= Super sporting =

Super sporting or super sporting clays is a shotgun shooting sport that is a form of clay pigeon shooting. It is similar to sporting clays, FITASC, trap, and skeet. There are typically 3 traps (target throwers) at each station. The targets are usually attempted as 3 singles, and then a report of the a/b, b/c, a/c targets or true pairs or combinations of those. There is a menu card at each shooting station which lists the targets to be shot in the order they should be shot in.

Some courses are set up to have 2 shooting stations for each set of 3 traps which can be near each other but far enough apart such that the shooting experience is different for the same set of targets, while other courses are set up with one hoop for each set of 3 traps. Typically this is only done for large events where a greater number of shooters need to get through the course.
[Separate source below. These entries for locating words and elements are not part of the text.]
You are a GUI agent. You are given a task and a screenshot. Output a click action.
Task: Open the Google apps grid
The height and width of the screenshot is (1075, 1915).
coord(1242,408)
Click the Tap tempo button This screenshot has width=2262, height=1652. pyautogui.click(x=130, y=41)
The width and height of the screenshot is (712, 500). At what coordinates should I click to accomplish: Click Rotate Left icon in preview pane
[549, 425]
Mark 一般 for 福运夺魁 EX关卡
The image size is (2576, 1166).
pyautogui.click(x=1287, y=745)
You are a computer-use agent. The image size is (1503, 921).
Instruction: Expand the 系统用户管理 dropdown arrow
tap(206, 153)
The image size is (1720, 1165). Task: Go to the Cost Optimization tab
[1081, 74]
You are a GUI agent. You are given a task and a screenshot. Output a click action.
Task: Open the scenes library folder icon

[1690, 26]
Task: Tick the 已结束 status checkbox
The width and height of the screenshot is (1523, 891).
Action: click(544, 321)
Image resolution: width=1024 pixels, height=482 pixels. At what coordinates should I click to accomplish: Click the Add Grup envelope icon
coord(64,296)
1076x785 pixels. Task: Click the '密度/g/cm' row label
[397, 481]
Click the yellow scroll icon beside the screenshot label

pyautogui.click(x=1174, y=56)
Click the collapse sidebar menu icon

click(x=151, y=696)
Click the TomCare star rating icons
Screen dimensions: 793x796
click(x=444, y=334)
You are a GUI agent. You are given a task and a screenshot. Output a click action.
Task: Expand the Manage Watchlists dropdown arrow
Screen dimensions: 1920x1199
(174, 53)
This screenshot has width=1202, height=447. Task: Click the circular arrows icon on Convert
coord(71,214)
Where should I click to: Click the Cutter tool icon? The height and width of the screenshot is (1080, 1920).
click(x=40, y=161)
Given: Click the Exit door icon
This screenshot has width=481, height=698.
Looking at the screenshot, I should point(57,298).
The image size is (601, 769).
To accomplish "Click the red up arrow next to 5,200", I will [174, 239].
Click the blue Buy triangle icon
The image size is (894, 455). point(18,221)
If the two hoop-method is used, a course does not need as many traps as it would if it were set up as a typical report/true pair sporting clays course of the same number of targets.

Typical targets are rabbits, chandelles, overheads, crossings, traps (outgoing), teals (launched straight up into the air), and incoming birds.

Targets can be of the following sizes/styles: standard 108 mm domed (orange, black or orange/black), midi 90 mm (orange or black), mini 60 mm (orange or black), rabbit 108 mm (orange or black), or battue 108 mm (orange or black).